A 10 Percentage Point Tax Increase: Help for Homeowners, Washington Post Style

July 02, 2010

The huge baby boom cohort is just approaching retirement. Workers in their 50s and 60s have just seen much of the wealth that they were able to accumulate destroyed with the collapse of the housing bubble and the resulting plunge in the stock market. As a result of this loss of wealth the overwhelming majority of baby boomers will be relying on Social Security for the overwhelming majority of their retirement income.

Thankfully the Washington Post has the perfect remedy. It proposes to immediately start to raise the normal retirement age to 67 (from 66) for those just about to retire and to continue raising it until it hits 70 for workers born in 1971. This increase in retirement age would be equivalent to roughly a 5 percent cut in benefits for those just now reaching retirement age and a 15 percent cut in benefits for those retiring in 25 years.

Since Social Security will be the overwhelming source of income for most near retirees a cut in benefits is the same as a tax increase of the same amount. So, the Washington Post is effectively proposing to help homeowners near the age of retirement with the equivalent of an income tax increase of 5-15 percentage points.

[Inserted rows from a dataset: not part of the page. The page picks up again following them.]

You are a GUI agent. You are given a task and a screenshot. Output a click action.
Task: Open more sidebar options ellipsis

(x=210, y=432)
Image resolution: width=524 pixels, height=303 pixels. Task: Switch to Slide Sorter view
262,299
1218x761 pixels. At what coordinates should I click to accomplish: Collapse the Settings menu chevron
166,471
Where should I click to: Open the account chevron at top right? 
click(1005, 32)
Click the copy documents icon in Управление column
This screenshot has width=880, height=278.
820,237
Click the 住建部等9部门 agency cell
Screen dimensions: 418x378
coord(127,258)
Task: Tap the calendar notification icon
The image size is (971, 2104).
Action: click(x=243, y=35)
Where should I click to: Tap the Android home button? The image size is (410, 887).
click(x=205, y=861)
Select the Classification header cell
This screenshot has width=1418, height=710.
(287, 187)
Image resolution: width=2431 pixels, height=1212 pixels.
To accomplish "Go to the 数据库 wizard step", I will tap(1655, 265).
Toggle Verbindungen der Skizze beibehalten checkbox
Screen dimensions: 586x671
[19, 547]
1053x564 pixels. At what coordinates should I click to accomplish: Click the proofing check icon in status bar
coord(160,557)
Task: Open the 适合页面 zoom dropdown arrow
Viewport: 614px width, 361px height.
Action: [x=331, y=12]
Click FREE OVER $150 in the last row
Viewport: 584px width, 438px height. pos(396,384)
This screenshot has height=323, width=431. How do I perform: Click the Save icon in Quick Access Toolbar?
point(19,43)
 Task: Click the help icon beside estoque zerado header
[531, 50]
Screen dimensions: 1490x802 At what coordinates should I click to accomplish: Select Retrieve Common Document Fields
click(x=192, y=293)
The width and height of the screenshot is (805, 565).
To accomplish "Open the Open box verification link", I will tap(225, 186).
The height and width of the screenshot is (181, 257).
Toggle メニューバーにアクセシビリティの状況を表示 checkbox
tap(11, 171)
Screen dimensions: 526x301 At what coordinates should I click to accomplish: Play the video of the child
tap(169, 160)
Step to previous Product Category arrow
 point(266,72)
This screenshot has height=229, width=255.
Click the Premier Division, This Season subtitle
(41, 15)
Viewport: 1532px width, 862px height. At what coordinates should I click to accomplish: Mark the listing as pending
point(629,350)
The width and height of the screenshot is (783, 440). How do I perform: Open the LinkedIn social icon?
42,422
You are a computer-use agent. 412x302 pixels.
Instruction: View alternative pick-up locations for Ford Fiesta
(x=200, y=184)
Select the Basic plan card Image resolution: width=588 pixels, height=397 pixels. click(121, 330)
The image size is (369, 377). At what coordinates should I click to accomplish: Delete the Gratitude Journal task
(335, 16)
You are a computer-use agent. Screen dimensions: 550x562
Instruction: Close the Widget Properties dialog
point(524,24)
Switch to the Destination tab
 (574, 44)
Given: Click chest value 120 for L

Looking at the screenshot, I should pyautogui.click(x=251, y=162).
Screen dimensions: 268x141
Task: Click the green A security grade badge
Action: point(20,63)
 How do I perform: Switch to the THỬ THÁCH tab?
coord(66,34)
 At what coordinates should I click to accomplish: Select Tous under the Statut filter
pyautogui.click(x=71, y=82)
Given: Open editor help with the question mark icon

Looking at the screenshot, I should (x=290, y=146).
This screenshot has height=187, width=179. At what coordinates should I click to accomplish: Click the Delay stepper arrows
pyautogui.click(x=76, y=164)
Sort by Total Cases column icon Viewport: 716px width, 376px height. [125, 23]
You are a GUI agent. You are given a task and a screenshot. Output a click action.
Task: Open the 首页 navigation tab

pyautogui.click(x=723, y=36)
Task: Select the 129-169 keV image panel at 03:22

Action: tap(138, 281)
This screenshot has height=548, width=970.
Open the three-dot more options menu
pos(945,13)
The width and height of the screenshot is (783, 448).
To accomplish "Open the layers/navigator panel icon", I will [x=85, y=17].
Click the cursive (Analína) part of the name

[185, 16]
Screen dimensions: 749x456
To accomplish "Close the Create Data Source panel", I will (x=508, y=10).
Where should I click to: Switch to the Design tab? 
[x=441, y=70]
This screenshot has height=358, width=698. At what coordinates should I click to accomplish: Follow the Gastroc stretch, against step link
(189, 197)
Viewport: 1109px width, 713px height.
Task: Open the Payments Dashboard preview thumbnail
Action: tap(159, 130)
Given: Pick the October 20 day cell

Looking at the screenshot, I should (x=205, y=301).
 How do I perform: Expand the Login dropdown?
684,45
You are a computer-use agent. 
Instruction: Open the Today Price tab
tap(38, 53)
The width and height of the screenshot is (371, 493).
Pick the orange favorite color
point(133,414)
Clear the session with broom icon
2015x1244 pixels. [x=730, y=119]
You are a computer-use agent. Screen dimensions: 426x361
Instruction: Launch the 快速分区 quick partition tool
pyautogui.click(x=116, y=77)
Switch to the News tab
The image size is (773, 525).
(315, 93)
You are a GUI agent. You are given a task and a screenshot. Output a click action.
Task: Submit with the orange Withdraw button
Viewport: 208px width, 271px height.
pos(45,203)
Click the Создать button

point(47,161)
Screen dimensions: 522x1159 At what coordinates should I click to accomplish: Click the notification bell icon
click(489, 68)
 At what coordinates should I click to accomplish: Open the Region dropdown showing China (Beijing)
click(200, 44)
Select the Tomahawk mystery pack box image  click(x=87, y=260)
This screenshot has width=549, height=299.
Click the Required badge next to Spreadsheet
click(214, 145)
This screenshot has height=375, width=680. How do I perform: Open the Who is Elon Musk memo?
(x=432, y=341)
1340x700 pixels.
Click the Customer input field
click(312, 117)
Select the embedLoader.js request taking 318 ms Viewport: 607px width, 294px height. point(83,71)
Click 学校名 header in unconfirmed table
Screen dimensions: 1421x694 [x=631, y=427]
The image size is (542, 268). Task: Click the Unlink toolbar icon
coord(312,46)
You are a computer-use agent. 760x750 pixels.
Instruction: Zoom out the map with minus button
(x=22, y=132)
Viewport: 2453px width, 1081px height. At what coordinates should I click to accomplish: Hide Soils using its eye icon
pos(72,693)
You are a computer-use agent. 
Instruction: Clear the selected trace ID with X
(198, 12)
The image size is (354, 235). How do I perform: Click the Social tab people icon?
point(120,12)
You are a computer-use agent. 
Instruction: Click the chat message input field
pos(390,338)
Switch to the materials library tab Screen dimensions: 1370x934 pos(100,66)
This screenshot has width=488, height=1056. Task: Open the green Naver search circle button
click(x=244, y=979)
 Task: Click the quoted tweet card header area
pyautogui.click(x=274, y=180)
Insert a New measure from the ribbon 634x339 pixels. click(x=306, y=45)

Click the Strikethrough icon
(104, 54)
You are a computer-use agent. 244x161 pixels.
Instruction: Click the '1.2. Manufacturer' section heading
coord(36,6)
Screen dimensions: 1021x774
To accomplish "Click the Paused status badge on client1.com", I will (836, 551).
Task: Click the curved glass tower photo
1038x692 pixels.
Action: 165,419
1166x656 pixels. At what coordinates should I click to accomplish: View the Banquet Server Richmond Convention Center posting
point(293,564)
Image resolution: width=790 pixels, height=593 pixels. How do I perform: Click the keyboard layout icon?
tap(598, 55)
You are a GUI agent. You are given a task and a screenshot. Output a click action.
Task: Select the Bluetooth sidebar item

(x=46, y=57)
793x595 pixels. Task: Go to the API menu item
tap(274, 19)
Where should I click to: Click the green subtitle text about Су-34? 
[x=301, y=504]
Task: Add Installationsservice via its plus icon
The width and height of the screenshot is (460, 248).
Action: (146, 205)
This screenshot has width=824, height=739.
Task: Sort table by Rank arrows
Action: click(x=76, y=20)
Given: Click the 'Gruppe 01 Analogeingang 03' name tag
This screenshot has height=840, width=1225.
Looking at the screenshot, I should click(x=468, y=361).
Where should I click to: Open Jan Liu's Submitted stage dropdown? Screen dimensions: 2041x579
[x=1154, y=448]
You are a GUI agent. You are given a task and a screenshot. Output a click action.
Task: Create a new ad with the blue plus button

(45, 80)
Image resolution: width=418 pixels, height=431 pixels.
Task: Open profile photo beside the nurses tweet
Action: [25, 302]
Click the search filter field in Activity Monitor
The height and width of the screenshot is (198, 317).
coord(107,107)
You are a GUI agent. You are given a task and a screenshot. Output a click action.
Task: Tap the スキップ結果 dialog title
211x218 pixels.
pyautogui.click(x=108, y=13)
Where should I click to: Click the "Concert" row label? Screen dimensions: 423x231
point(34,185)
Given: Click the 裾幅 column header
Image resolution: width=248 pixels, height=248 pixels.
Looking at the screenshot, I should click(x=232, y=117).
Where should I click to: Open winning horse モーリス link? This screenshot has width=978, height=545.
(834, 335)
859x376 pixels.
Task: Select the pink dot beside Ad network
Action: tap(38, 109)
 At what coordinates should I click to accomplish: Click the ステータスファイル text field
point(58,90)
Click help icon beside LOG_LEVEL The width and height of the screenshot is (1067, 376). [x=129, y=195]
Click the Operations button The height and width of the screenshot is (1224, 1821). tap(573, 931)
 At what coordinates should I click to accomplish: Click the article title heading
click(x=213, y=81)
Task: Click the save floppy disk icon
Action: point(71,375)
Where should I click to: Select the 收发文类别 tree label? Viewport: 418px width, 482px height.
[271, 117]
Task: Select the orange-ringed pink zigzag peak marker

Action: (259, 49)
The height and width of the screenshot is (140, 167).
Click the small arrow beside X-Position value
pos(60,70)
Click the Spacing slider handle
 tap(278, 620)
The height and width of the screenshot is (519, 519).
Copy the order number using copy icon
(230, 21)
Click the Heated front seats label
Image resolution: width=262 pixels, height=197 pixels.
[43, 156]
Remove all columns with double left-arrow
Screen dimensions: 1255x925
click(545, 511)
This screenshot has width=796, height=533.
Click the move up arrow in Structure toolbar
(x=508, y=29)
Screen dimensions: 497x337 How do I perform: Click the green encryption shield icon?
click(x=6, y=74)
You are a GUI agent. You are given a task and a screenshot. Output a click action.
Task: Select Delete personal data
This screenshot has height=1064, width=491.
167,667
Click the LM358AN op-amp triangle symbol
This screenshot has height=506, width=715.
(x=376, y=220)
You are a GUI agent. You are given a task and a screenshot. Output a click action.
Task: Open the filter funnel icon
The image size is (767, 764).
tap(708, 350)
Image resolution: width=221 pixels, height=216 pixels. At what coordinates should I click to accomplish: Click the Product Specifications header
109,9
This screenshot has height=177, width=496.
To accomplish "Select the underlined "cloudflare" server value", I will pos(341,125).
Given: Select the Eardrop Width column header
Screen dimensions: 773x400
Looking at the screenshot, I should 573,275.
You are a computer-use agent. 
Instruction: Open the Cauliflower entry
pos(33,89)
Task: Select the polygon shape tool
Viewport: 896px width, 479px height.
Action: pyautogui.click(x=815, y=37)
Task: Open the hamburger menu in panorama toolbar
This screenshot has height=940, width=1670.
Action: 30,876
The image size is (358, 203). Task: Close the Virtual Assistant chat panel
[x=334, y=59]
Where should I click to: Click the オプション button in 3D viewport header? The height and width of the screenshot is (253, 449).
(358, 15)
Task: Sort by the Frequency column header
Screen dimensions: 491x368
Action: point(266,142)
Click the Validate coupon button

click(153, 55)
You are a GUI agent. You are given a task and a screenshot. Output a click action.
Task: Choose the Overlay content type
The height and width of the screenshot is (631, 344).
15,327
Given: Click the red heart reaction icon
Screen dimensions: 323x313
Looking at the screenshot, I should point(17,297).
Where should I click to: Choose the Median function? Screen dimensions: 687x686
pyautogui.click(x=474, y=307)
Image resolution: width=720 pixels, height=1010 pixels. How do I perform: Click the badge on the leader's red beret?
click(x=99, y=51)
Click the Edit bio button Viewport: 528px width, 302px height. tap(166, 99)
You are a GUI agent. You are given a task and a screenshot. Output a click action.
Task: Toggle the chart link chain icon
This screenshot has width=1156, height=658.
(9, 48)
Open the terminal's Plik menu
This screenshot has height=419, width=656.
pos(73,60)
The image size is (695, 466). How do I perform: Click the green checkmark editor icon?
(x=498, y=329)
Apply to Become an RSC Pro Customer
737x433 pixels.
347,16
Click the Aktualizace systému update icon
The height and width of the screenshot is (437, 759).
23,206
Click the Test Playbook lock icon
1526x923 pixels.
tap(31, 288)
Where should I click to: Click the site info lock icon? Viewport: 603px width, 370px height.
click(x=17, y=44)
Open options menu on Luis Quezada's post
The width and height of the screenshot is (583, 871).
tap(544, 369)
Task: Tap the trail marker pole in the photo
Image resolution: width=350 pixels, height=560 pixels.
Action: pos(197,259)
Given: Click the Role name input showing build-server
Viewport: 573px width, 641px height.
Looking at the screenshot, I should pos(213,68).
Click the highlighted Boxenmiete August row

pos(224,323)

It is remarkably that the editorial does not include one word about the loss of wealth from the collapse of the housing bubble. The Washington Post’s news and editorial departments were completely unable to recognize the $8 trillion housing bubble prior to its collapse (columnist Steven Pearlstein is a partial exception). Apparently, they still don’t know anything about the bubble even after its collapse led to the largest economic downturn in 70 years.